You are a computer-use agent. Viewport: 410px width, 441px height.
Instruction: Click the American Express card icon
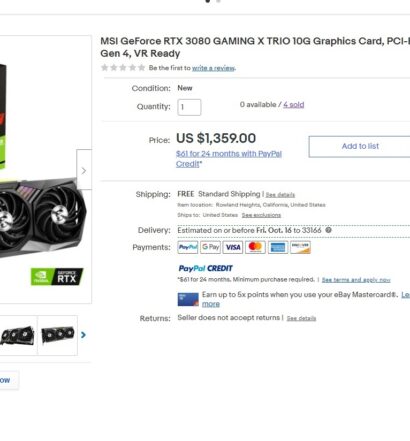278,247
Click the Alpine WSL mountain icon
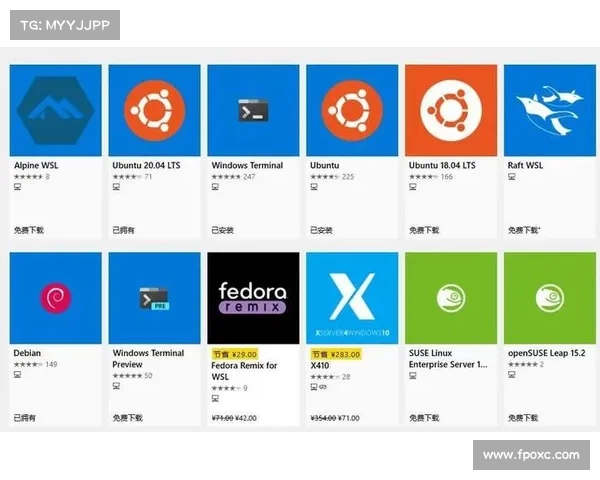600x480 pixels. coord(55,110)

####

§ EXERCISE AIM
Print all of the data exactly, and do not carry over any pictures.

§ EXERCISE RESULT
You are a computer-use agent. Viewport: 410px width, 441px height.
Instruction: Click the American Express card icon
278,247
Click the Alpine WSL mountain icon
600x480 pixels. coord(55,110)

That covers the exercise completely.